Abstract:
Foot-and-mouth disease (FMD) continues to be a major burden for livestock owners in
endemic countries and a continuous threat to FMD-free countries. The epidemiology and
control of FMD in Africa is complicated by the presence of five clinically indistinguishable
serotypes. Of these the Southern African Territories (SAT) type 3 has received limited
attention, likely due to its restricted distribution and it being less frequently detected.

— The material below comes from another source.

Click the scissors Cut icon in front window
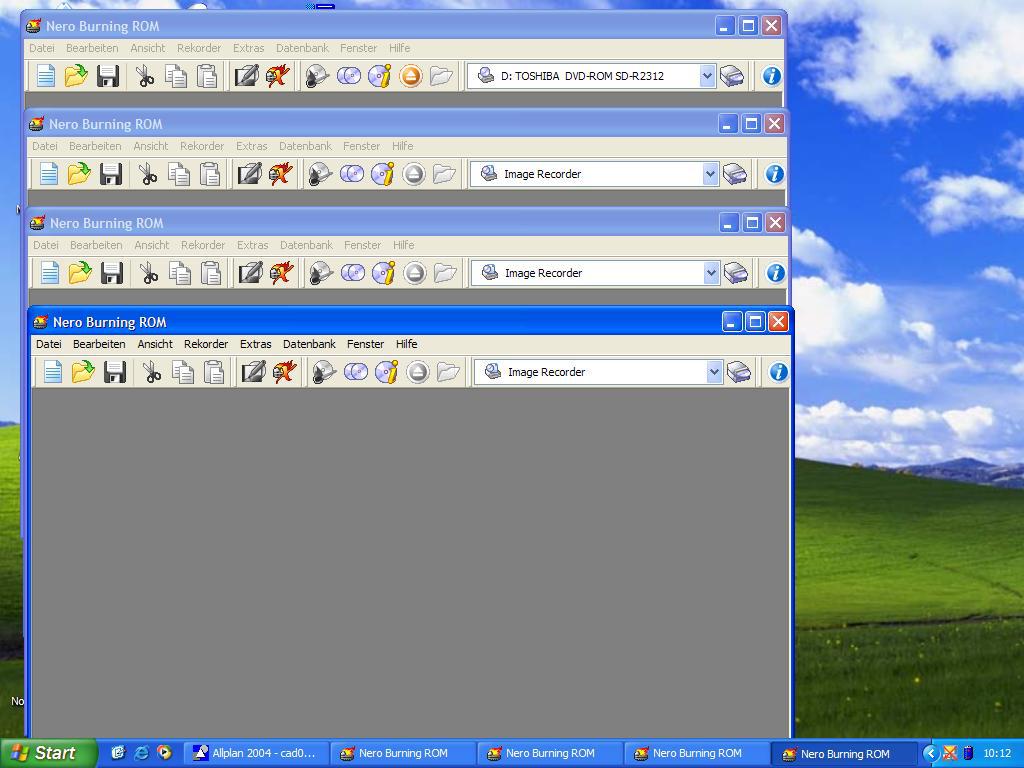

We investigated the intratypic genetic variation of the complete P1 capsid-coding region
of 22 SAT3 viruses and confirmed the geographical distribution of five of the six SAT3
topotypes. The antigenic cross-reactivity of 12 SAT3 viruses against reference antisera
was assessed by performing virus neutralization assays and calculating the r1-values,
which is a ratio of the heterologous neutralizing titer to the homologous neutralizing
titer. Interestingly, cross-reactivity between the SAT3 reference antisera and many SAT3
viruses was notably high (r1-values >0.3). Moreover, some of the SAT3 viruses reacted
more strongly to the reference sera compared to the homologous virus (r1-values >1). An
increase in the avidity of the reference antisera to the heterologous viruses could explain
some of the higher neutralization titers observed. Subsequently, we used the antigenic
variability data and corresponding genetic and structural data to predict naturally
occurring amino acid positions that correlate with antigenic changes. We identified four
unique residues within the VP1, VP2, and VP3 proteins, associated with a change in
cross-reactivity, with two sites that change simultaneously. The analysis of antigenic
variation in the context of sequence differences is critical for both surveillance-informed
selection of effective vaccines and the rational design of vaccine antigens tailored for
specific geographic localities, using reverse genetics.